Ad oggi la filiera della produzione alimentare è controllata da un’oligarchia commerciale e finanziaria, e diretta dalle multinazionali. Dal 1998 è addirittura in vigore una direttiva comunitaria europea che riserva la commercializzazione e lo scambio di sementi alle ditte sementiere, vietando agli agricoltori la commercializzazione di varietà tradizionali che non siano state iscritte nel catalogo ufficiale europeo.
L’intero mercato mondiale delle sementi è, in sostanza, quasi totalmente gestito da sette aziende che detengono i brevetti e che si occupano contemporaneamente (e paradossalmente) della produzione di sementi, veleni per l’agricoltura e OGM.
Un colpo basso che penalizza la salvaguardia delle varietà delle piante antiche, memoria storica e biologica dell’agricoltura e vasto patrimonio genetico che determina, appunto, la biodiversità dei prodotti agricoli.
Per fortuna molti non ci stanno. Si contano numerose, sul territorio, le associazioni di volontari impegnate nel recupero delle varietà antiche e tradizionali. “Criminali” che preservano e distribuiscono, a chi le chiede, sementi “fuori” dal catalogo ufficiale. Semi Vaganti Cilento è una di queste. Un’iniziativa nata dalla passione di alcuni giovani Cilentani con lo scopo principale di recuperare, distribuire, condividere e soprattutto alimentare la libera circolazione di semi.
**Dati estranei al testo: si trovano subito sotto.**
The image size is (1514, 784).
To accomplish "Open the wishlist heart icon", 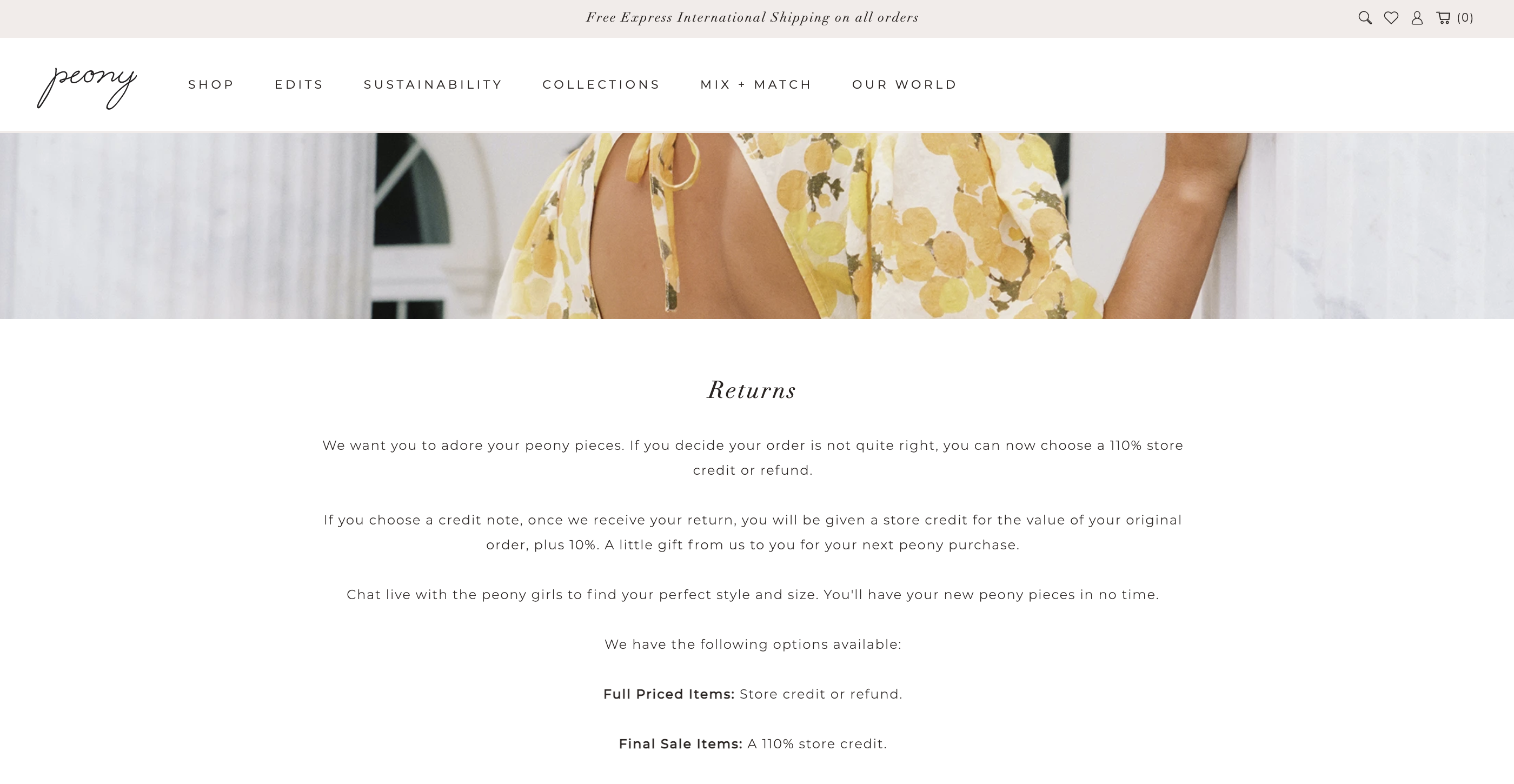I will pyautogui.click(x=1391, y=18).
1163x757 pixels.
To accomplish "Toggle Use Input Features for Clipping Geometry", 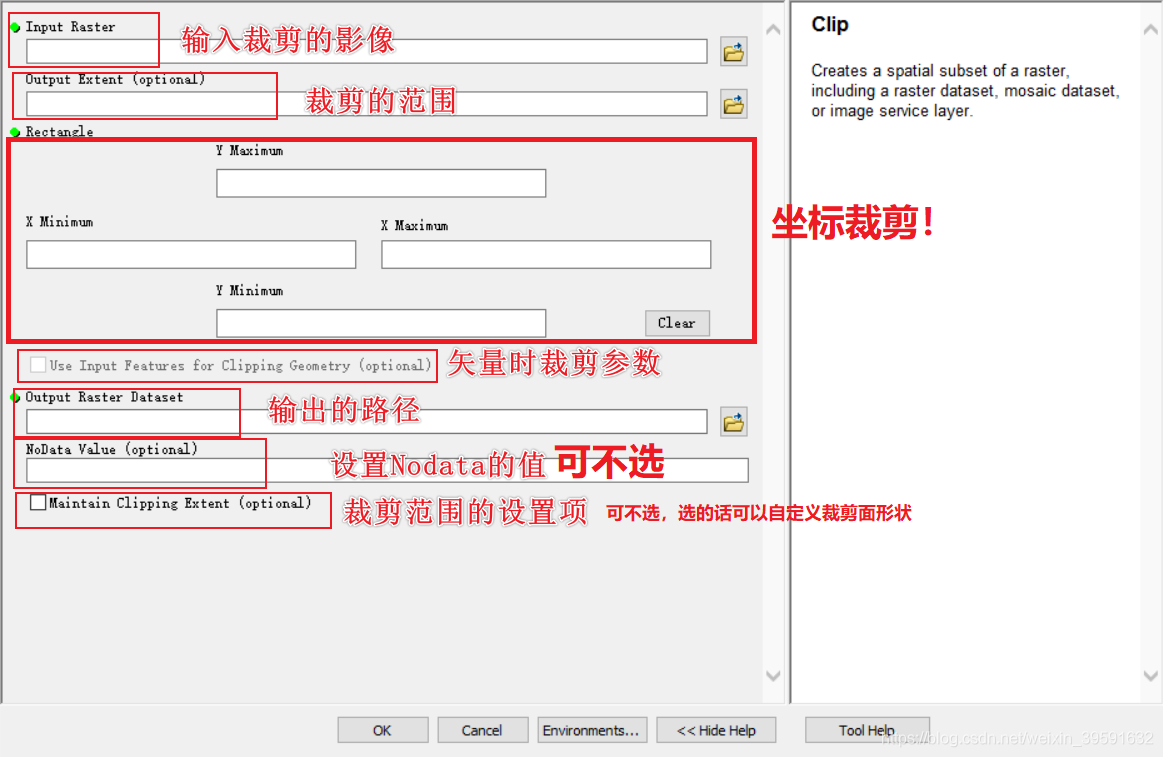I will coord(38,365).
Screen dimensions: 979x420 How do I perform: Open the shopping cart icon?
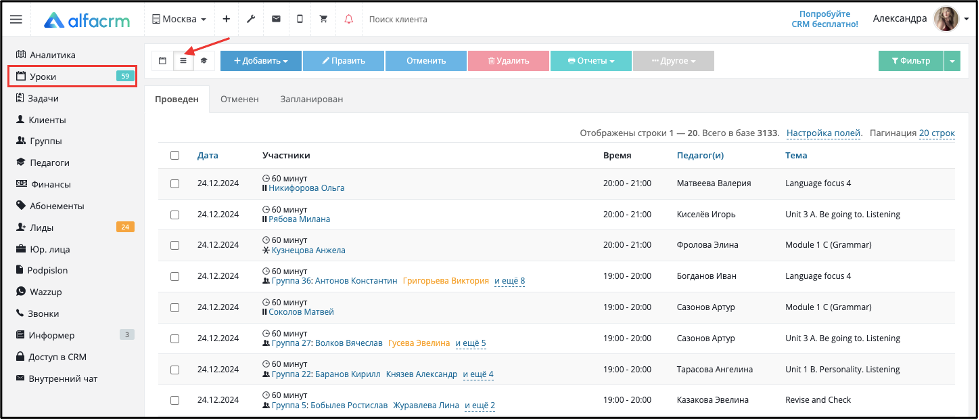[323, 19]
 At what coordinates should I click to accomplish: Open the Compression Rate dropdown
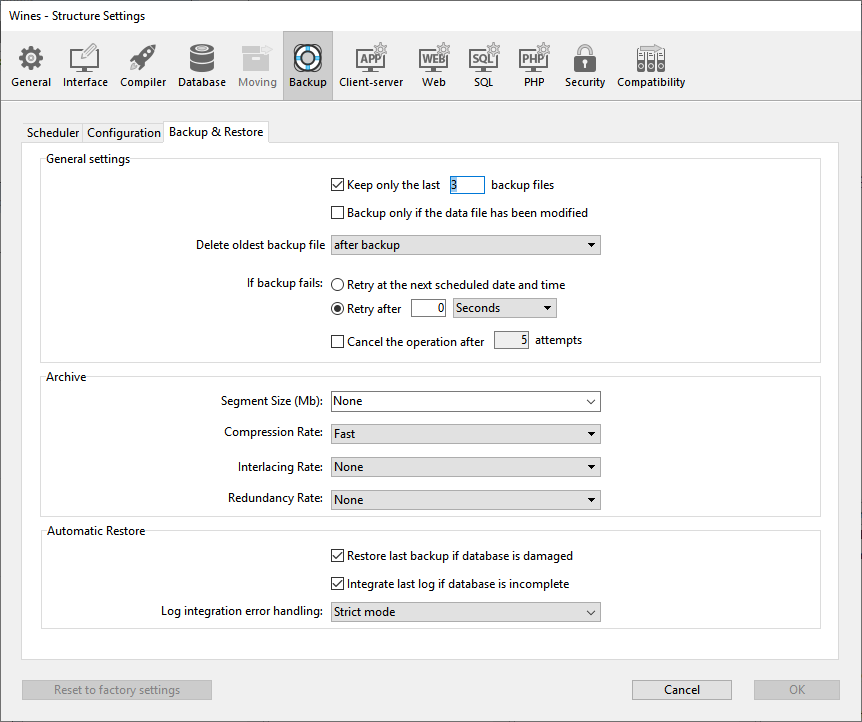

Raccontata dai suoi ideatori: “Semi Vaganti Cilento si nutre della volontà di attivare, sul territorio cilentano, un processo di interscambio che favorisca non solo il recupero di varietà di semi ormai non presenti sul mercato e non commercializzabili, ma anche quel processo di adattamento del seme al territorio che lo accoglie, diventando così, egli stesso, parte della cultura locale ed etno-gastronomica. Libera circolazione vuol dire garantire la diffusione delle tantissime varietà che non sono state tipizzate dagli enti pubblici dell’agricoltura. È questa un’esigenza in primis elaborata individualmente dai membri del gruppo che da molto tempo, attraverso un’intensa ricerca sul territorio, si occupano di recuperare i semi delle diverse varietà campane e non, partecipando anche ad eventi ormai noti sul territorio, come “scagnammoce a sementa” in ambito flegreo. Ecco allora che l’unione e la sinergia di diversi partecipanti ha spinto a creare in questo territorio, da sempre votato all’agricoltura, un’iniziativa analoga.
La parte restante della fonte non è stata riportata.